Jusqu'à  la Réforme, le catholicisme romain ou orthodoxe était, depuis sept siècle, la religion unique de tous les Etats européens. A partir de la Réforme, le principe selon lequel la religion d'un pays était celle de son prince (principe qui valait même lorsque le "pays" en question n'était pas une monarchie, le prince étant alors le gouvernement en place, fût-il celui d'une République) figea les rapports territoriaux entre confessions chrétiennes en Europe -à  la seule exception de la France de l'Edit de Nantes à  sa révocation, les cantons suisses étant chacun confessionnellement unicitaires, comme les Etats allemands.
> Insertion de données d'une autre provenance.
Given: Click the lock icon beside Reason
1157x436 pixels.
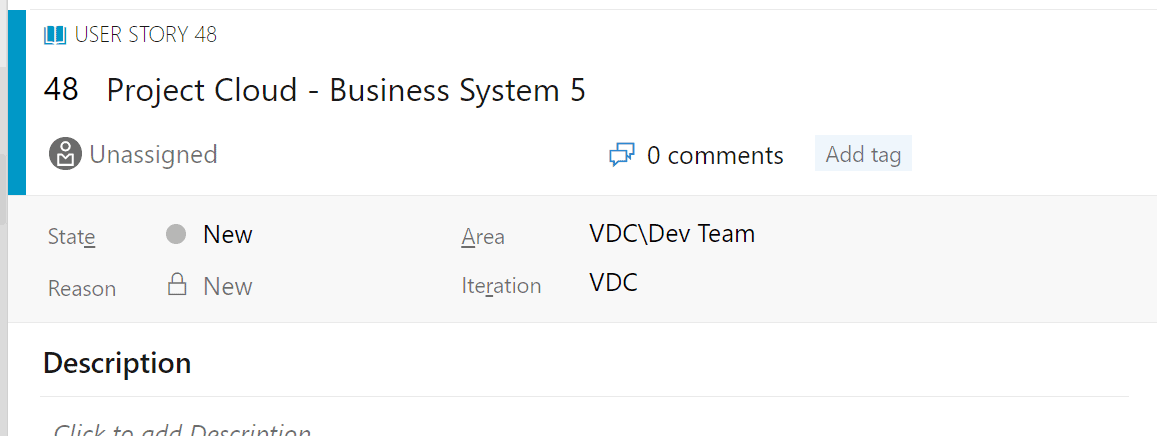Looking at the screenshot, I should pyautogui.click(x=177, y=286).
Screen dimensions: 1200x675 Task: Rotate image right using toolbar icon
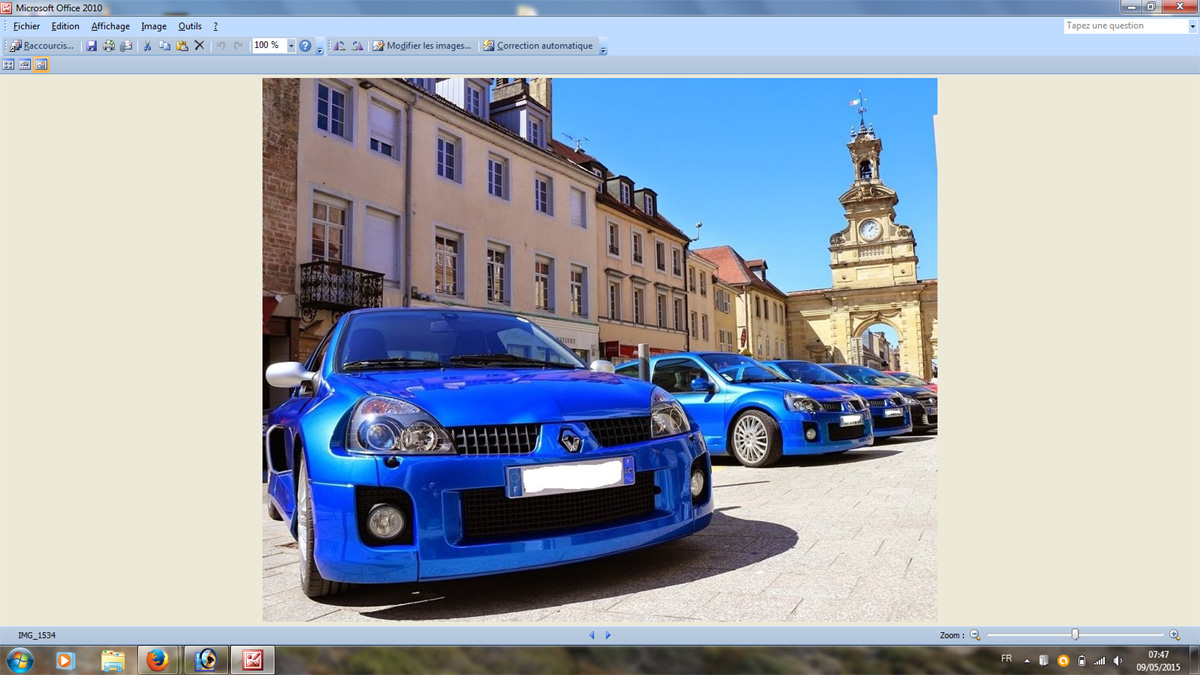[x=357, y=46]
La Révolution française bouleversa la donne, en rompant avec cette unicité confessionnelle, puis avec l'unicité religieuse puisque le judaïsme obtint droit de cité aux côtés des confessions chrétiennes, mais sans pour autant que soit instauré un régime de laïcité séparant l'Etat des Eglises (l'Etat républicain ordonnant les églises présentes sur son territoire, d'où les concordats napoléoniens), ni, à  plus forte raison séparant la politique de la religion (la "Fête de l'Etre Suprême", organisée par un Robespierre convaincu que l'athéisme est un crime d'aristocrates, témoigne de la religiosité du républicanisme originel).
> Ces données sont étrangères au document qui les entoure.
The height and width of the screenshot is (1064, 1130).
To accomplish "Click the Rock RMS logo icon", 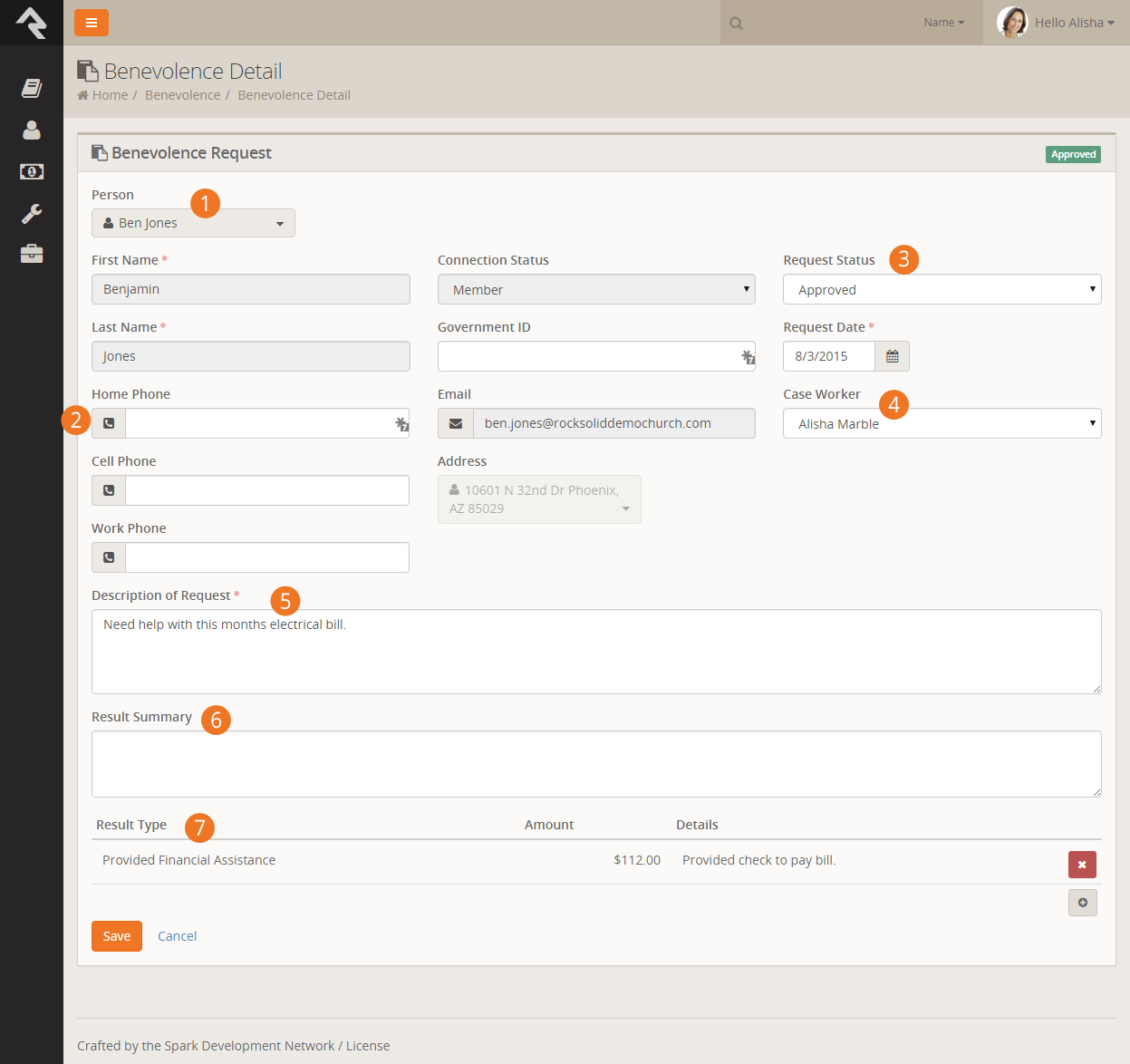I will pos(32,23).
Le mouvement de rupture que fut la Réforme fut un mouvement violent :  la Saint-Barthélémy est un pogrom orchestré par des chrétiens contre d'autres chrétiens... Et de cette violence, les Protestants ne furent pas moins coupables que les Catholiques (les Irlandais peuvent en témoigner), y compris entre eux (les Anabaptistes peuvent en témoigner). Les grands réformateurs n'étaient pas plus tolérants que leurs adversaires catholiques : Luther était antisémite (judéophobe) et justifia l'écrasement des paysans révoltés. Calvin ne passe pas pour un modèle de tolérance, ni religieuse, ni politique, ni sociale. Les religions monothéistes ne sont durablement tolérantes que lorsqu'elles ne peuvent pas faire autrement : chacune n'est tolérante des fois religieuses différentes  (ou des absences de foi) que lorsqu'elle y est contrainte par la société, ou par l'histoire. Le christianisme ne devient tolérant que dès lors que la société, du moins ses élites, ne supporte plus l'exercice de l'intolérance par les églises instituées. L'islam n'est (ou n'était) tolérant que dans les sociétés où il coexiste (ou coexistait) avec d'autres religions monothéistes, et dans la mesure où ces autres religions sont (ou étaient) confinées dans un statut de marge autorisée mais contrainte. Le judaïsme n'est devenu tolérant qu'en exil de sa terre promise -lorsqu'il la dominait, la Bible elle-même est éloquente quant au sort que le Peuple Elu réservait aux fidèles d'autres religions.

Luther voulait réformer l'église catholique romaine, il l'a cassée. Calvin voulait instaurer un ordre social conforme à l'ordre religieux donné par la Bible -il a contribué à faire naître un système économique, le capitalisme, qui a lui-même cassé les contraintes religieuses. Ce que nous devons à la Réforme, nous le lui devons malgré elle. L'ironie de l'histoire est plus forte que sa logique : "la sagesse huche en la place, en sonnant parmi les rues, et crie là où il y a troupe de gens" (Proverbes I.20, traduction de Castellion) -mais les gens en font ce qu'ils veulent. Et à Genève, la tombe présumée de Calvin est à deux pas de celle de Grisélidis.

Au fait, on célèbre encore, en même temps que l'on commence à célébrer le demi-millénaire de la Réforme, le centenaire de Dada.